[[ MATERIAL SHOWN open ]]

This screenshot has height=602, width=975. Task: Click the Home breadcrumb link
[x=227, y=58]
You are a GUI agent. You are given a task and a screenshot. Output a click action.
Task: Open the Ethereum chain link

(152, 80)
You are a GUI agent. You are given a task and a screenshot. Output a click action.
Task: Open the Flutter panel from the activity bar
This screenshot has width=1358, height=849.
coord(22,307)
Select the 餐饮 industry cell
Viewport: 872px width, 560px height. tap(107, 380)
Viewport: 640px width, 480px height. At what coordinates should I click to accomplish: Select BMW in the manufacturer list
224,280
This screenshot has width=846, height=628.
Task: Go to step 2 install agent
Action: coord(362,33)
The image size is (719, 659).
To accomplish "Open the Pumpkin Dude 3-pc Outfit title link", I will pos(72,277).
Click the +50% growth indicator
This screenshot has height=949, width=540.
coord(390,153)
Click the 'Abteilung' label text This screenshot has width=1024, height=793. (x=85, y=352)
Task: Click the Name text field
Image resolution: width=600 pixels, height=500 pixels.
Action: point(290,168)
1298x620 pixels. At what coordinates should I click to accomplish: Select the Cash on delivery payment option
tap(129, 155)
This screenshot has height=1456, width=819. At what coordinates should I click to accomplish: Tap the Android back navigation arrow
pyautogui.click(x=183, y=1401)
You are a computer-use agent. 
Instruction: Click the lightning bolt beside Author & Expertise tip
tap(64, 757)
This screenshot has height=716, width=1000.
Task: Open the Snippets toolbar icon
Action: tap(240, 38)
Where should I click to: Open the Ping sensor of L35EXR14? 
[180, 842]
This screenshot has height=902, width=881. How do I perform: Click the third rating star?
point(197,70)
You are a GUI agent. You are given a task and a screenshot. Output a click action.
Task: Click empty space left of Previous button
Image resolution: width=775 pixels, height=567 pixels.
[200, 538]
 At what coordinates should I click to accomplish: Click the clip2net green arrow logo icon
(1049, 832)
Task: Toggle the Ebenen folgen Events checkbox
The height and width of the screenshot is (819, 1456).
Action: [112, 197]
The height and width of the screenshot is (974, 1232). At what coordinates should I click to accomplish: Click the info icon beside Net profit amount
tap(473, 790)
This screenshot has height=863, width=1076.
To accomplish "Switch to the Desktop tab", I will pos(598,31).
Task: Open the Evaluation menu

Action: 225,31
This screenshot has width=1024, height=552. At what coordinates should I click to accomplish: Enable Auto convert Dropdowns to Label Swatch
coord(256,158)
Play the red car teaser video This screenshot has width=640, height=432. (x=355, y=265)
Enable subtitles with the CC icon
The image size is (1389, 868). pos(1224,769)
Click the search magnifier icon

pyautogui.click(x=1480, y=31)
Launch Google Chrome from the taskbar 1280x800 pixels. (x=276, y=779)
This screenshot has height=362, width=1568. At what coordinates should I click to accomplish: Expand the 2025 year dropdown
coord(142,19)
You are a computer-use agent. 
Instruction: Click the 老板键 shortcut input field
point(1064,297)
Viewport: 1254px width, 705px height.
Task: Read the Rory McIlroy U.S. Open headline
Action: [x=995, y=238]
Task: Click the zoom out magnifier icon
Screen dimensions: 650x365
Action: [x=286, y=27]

[[ MATERIAL SHOWN closed ]]

WHAT YOU WILL DO
The full listing needs to be transcribed exactly.

ANSWER TO THE EXERCISE
This screenshot has height=602, width=975. Task: Click the Home breadcrumb link
[x=227, y=58]
You are a GUI agent. You are given a task and a screenshot. Output a click action.
Task: Open the Ethereum chain link

(152, 80)
You are a GUI agent. You are given a task and a screenshot. Output a click action.
Task: Open the Flutter panel from the activity bar
This screenshot has width=1358, height=849.
coord(22,307)
Select the 餐饮 industry cell
Viewport: 872px width, 560px height. tap(107, 380)
Viewport: 640px width, 480px height. At what coordinates should I click to accomplish: Select BMW in the manufacturer list
224,280
This screenshot has width=846, height=628.
Task: Go to step 2 install agent
Action: coord(362,33)
The image size is (719, 659).
To accomplish "Open the Pumpkin Dude 3-pc Outfit title link", I will pos(72,277).
Click the +50% growth indicator
This screenshot has height=949, width=540.
coord(390,153)
Click the 'Abteilung' label text This screenshot has width=1024, height=793. (x=85, y=352)
Task: Click the Name text field
Image resolution: width=600 pixels, height=500 pixels.
Action: point(290,168)
1298x620 pixels. At what coordinates should I click to accomplish: Select the Cash on delivery payment option
tap(129, 155)
This screenshot has height=1456, width=819. At what coordinates should I click to accomplish: Tap the Android back navigation arrow
pyautogui.click(x=183, y=1401)
You are a computer-use agent. 
Instruction: Click the lightning bolt beside Author & Expertise tip
tap(64, 757)
This screenshot has height=716, width=1000.
Task: Open the Snippets toolbar icon
Action: tap(240, 38)
Where should I click to: Open the Ping sensor of L35EXR14? 
[180, 842]
This screenshot has height=902, width=881. How do I perform: Click the third rating star?
point(197,70)
You are a GUI agent. You are given a task and a screenshot. Output a click action.
Task: Click empty space left of Previous button
Image resolution: width=775 pixels, height=567 pixels.
[200, 538]
 At what coordinates should I click to accomplish: Click the clip2net green arrow logo icon
(1049, 832)
Task: Toggle the Ebenen folgen Events checkbox
The height and width of the screenshot is (819, 1456).
Action: [112, 197]
The height and width of the screenshot is (974, 1232). At what coordinates should I click to accomplish: Click the info icon beside Net profit amount
tap(473, 790)
This screenshot has height=863, width=1076.
To accomplish "Switch to the Desktop tab", I will pos(598,31).
Task: Open the Evaluation menu

Action: 225,31
This screenshot has width=1024, height=552. At what coordinates should I click to accomplish: Enable Auto convert Dropdowns to Label Swatch
coord(256,158)
Play the red car teaser video This screenshot has width=640, height=432. (x=355, y=265)
Enable subtitles with the CC icon
The image size is (1389, 868). pos(1224,769)
Click the search magnifier icon

pyautogui.click(x=1480, y=31)
Launch Google Chrome from the taskbar 1280x800 pixels. (x=276, y=779)
This screenshot has height=362, width=1568. At what coordinates should I click to accomplish: Expand the 2025 year dropdown
coord(142,19)
You are a computer-use agent. 
Instruction: Click the 老板键 shortcut input field
point(1064,297)
Viewport: 1254px width, 705px height.
Task: Read the Rory McIlroy U.S. Open headline
Action: [x=995, y=238]
Task: Click the zoom out magnifier icon
Screen dimensions: 650x365
Action: [x=286, y=27]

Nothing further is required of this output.